Today my mind was flooded with memories of Sundays long ago...
It was because of the love shown to me by a family in Loudendale, WV when I was a child that I learned the truth about God. It was a pure love--a love toward those that society would deem as less than worthy. A real love...and I wanted to find out more about it. I wanted to find out how I can have such a love. It is because of this great love that I could be free to love instead of allowing my life traumas to make me bitter. Oh that everyone I know could see this love and allow it to come in and work it's wonder in their hearts! Life is not made perfect because of it--but there is a strength and love available that give an undeniable HOPE. It is this hope that is the source of my smile.
Wherever you are today, Romie & Connie, I pray that God has blessed you a hundred times over for your kindness toward that skinny little girl with the stringy hair...and so many others whose life situations were similar. Tirelessly you worked. Some heard your words of faith and love...and believed. Others did not...but you still continued to be faithful in your efforts to reach us with this Everlasting Love.

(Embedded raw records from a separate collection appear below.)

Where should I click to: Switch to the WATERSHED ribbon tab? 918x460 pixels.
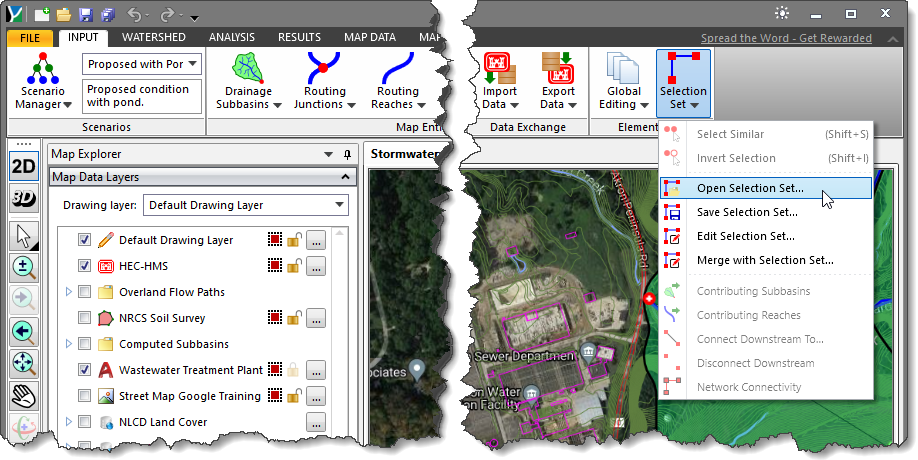point(153,37)
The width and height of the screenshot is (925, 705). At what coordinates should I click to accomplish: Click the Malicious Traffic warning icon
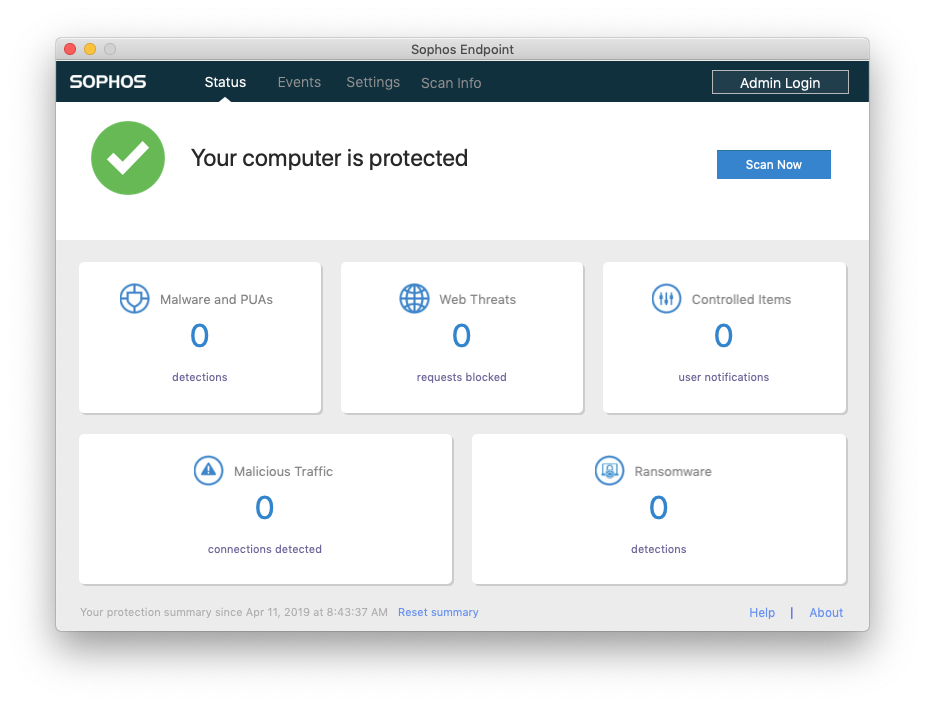(208, 471)
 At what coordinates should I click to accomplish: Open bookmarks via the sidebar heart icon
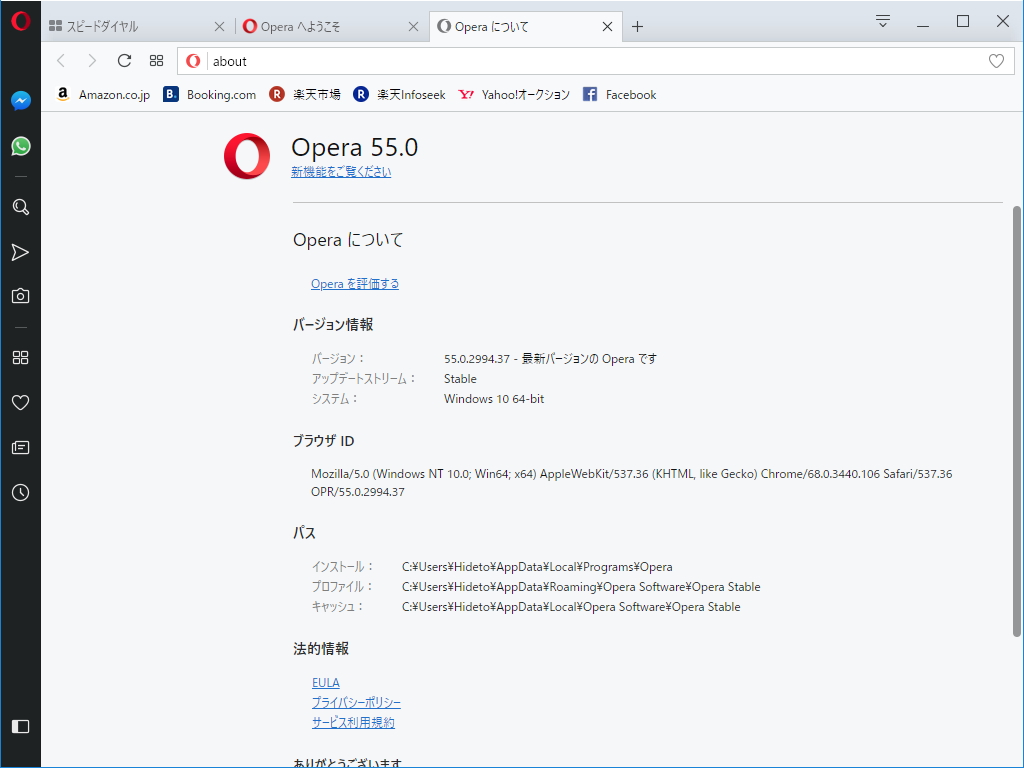click(20, 402)
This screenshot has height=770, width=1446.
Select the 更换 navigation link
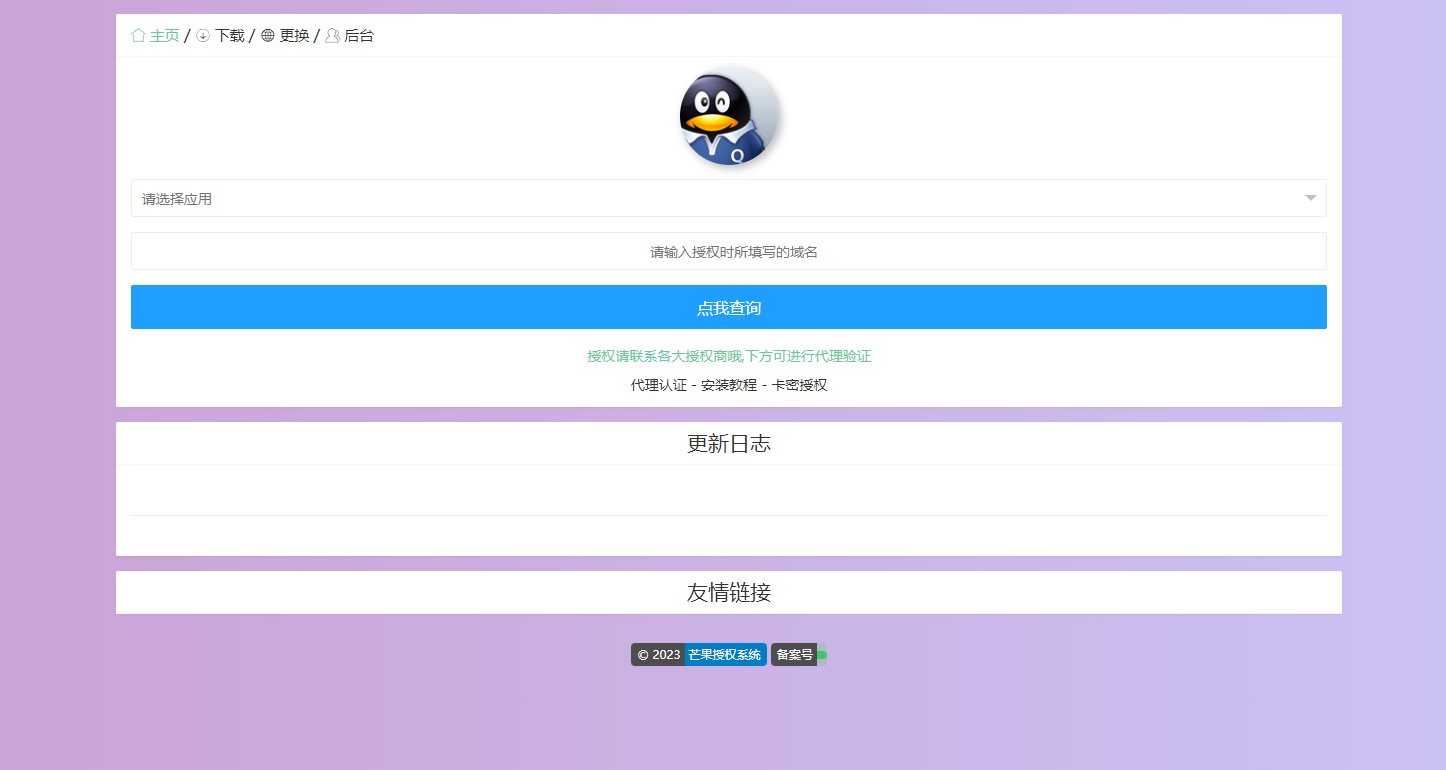click(294, 36)
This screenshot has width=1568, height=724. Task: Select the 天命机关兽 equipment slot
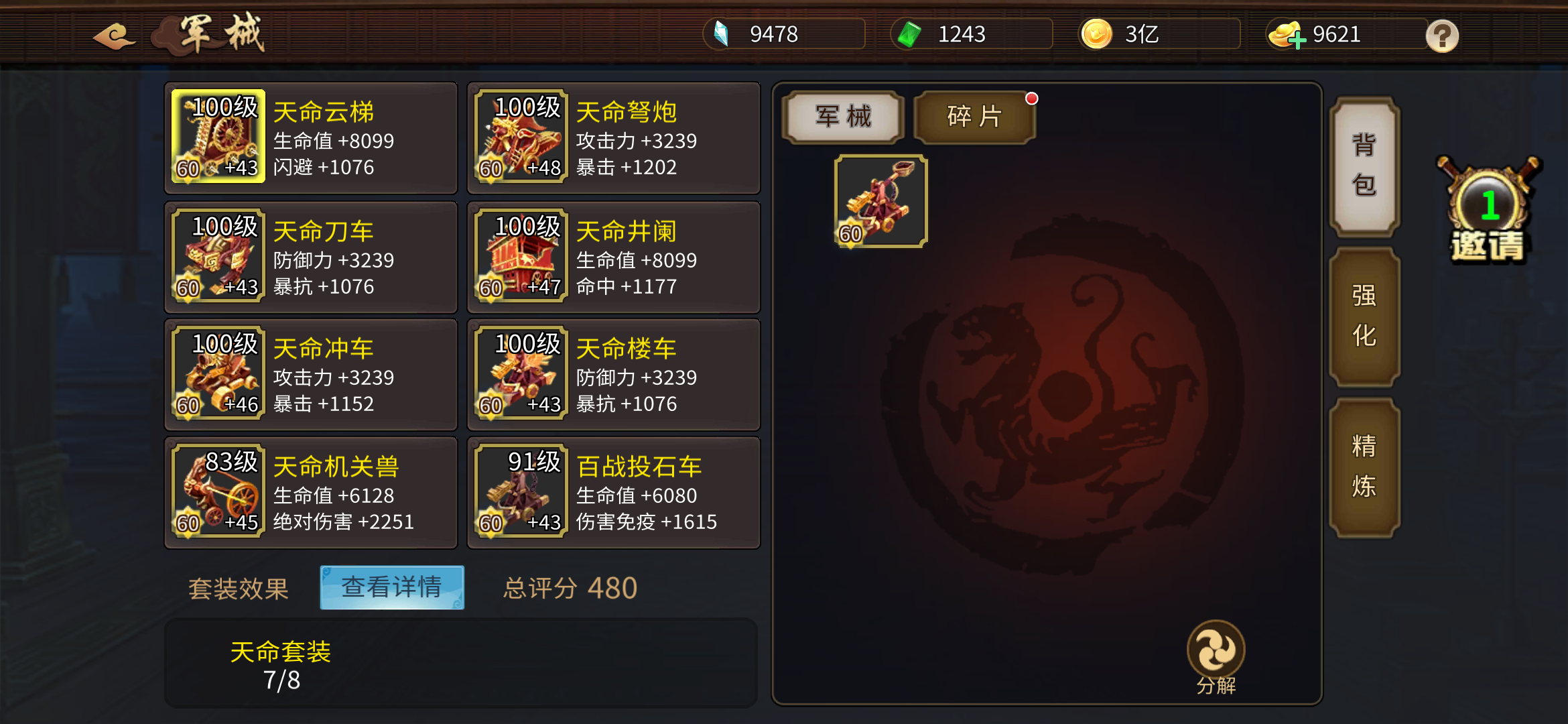(x=311, y=493)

For that, I will be forever thankful.
If I died today, more than anything else...I'd want others to know my Jesus. To know and experience this great love that can cut through the deepest pain and the darkest days.

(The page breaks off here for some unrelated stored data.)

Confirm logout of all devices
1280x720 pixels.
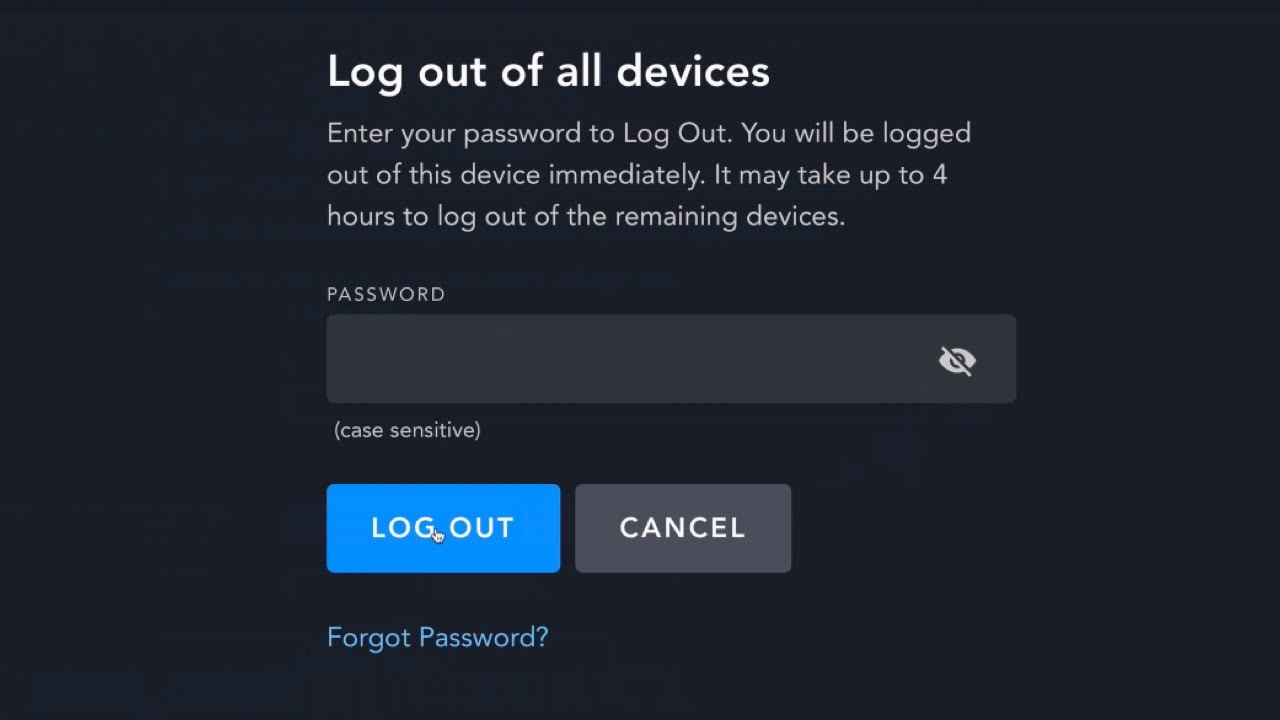point(443,528)
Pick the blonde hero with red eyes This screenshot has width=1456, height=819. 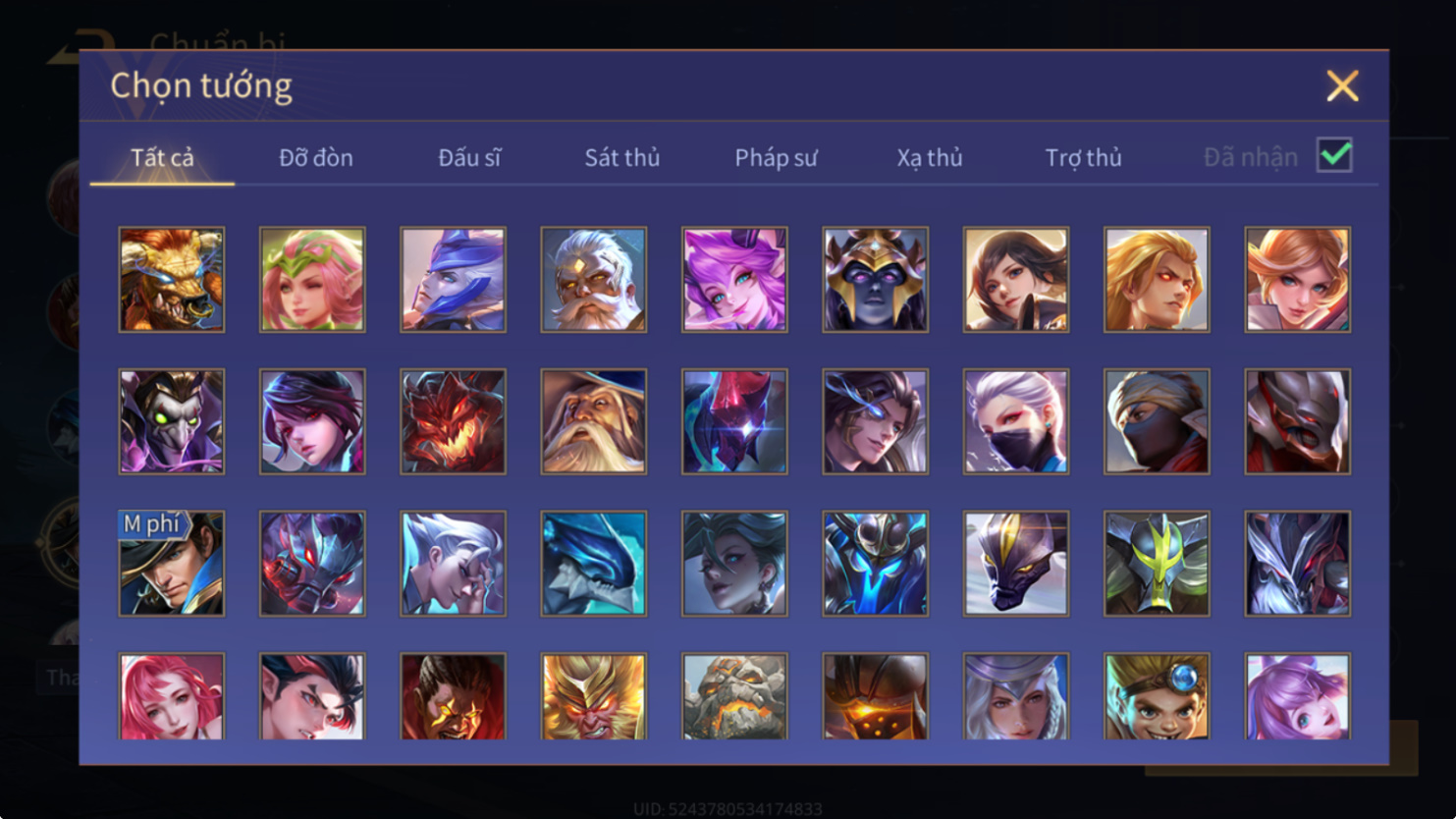tap(1157, 280)
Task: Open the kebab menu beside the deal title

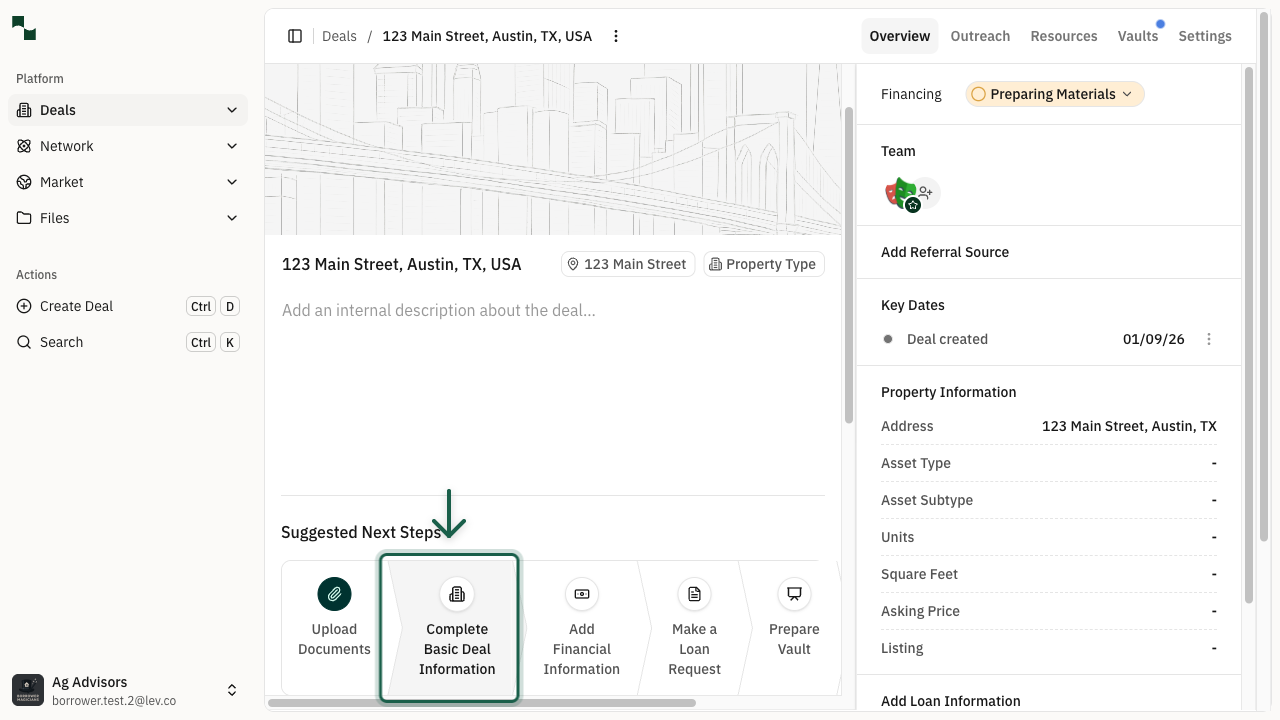Action: [x=615, y=36]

I don't know how many tomorrows I might be given...so I wanted to share this while there is still breath in this body. Someday I will be called home...and on that day, I will see Him face-to-face and be welcomed into the loving arms of my Heavenly Father. I will dance on the streets with those who have gone on before me who share this great love. Oh how I pray that every person I have taken into my heart on this earth will one day join me there!

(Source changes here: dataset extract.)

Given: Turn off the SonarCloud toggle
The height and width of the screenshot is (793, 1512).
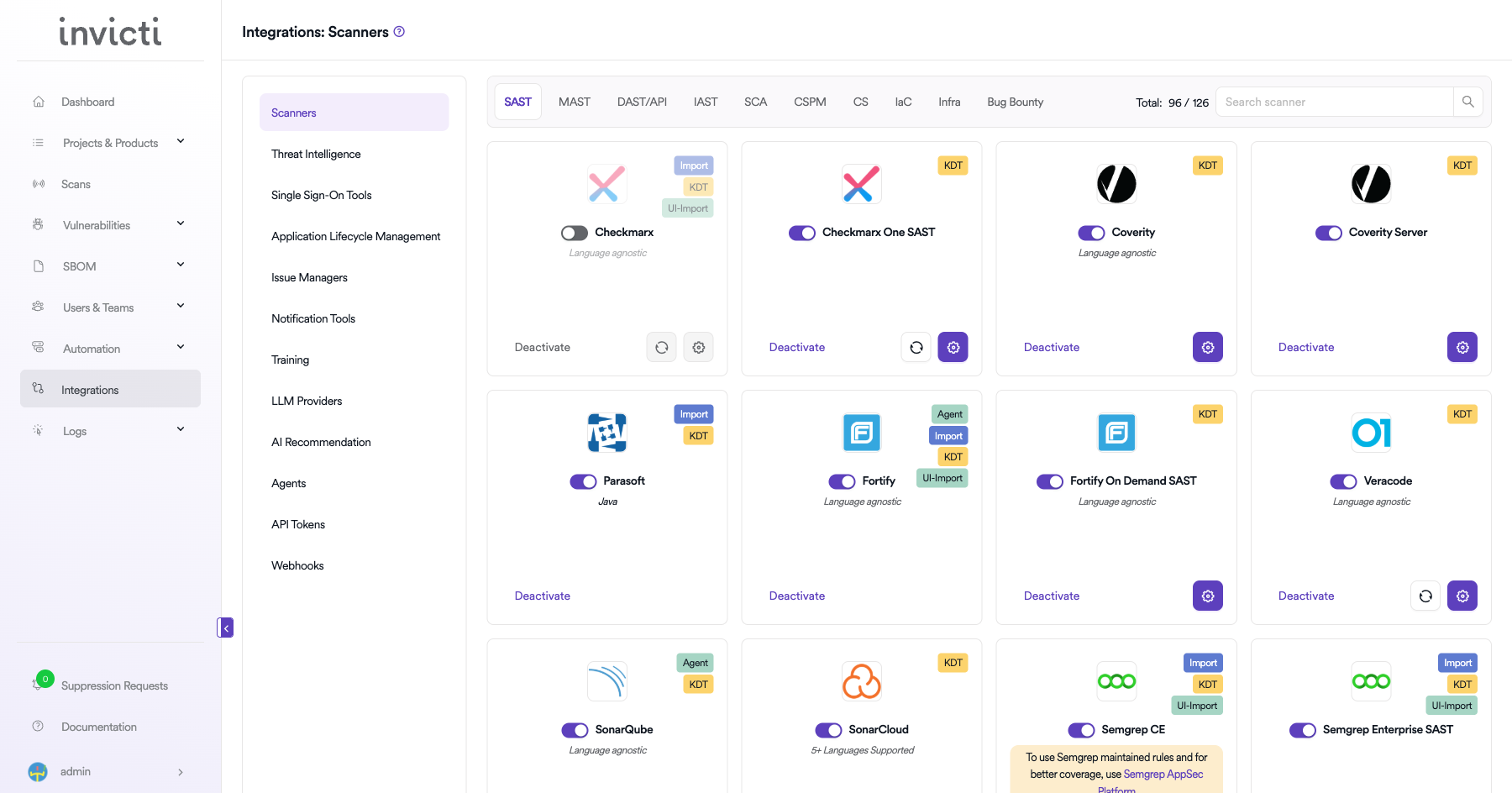Looking at the screenshot, I should [x=828, y=730].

Yes, this girl can dream...and the greatest thing about dreams is that sometimes they do come true.
Today was a great day...best one I have had in so very long! Today I remembered faces of those who love me and whom I love. Today I remembered learning about this man called Christ. Today I remembered the songs we sang...and as we were standing in church today, singing praise songs that were blessing my heart so much that I had to close my eyes to take it all in....we began singing the song that was playing when I went forward to accept Christ as my Savior all those yars ago..."Just As I Am." I wept from the love that washed over me and the grace and forgiveness for the many times I've failed in my walk of faith since that young girl first began to trust Him. It is truly His love and kindness that brings us to repentance.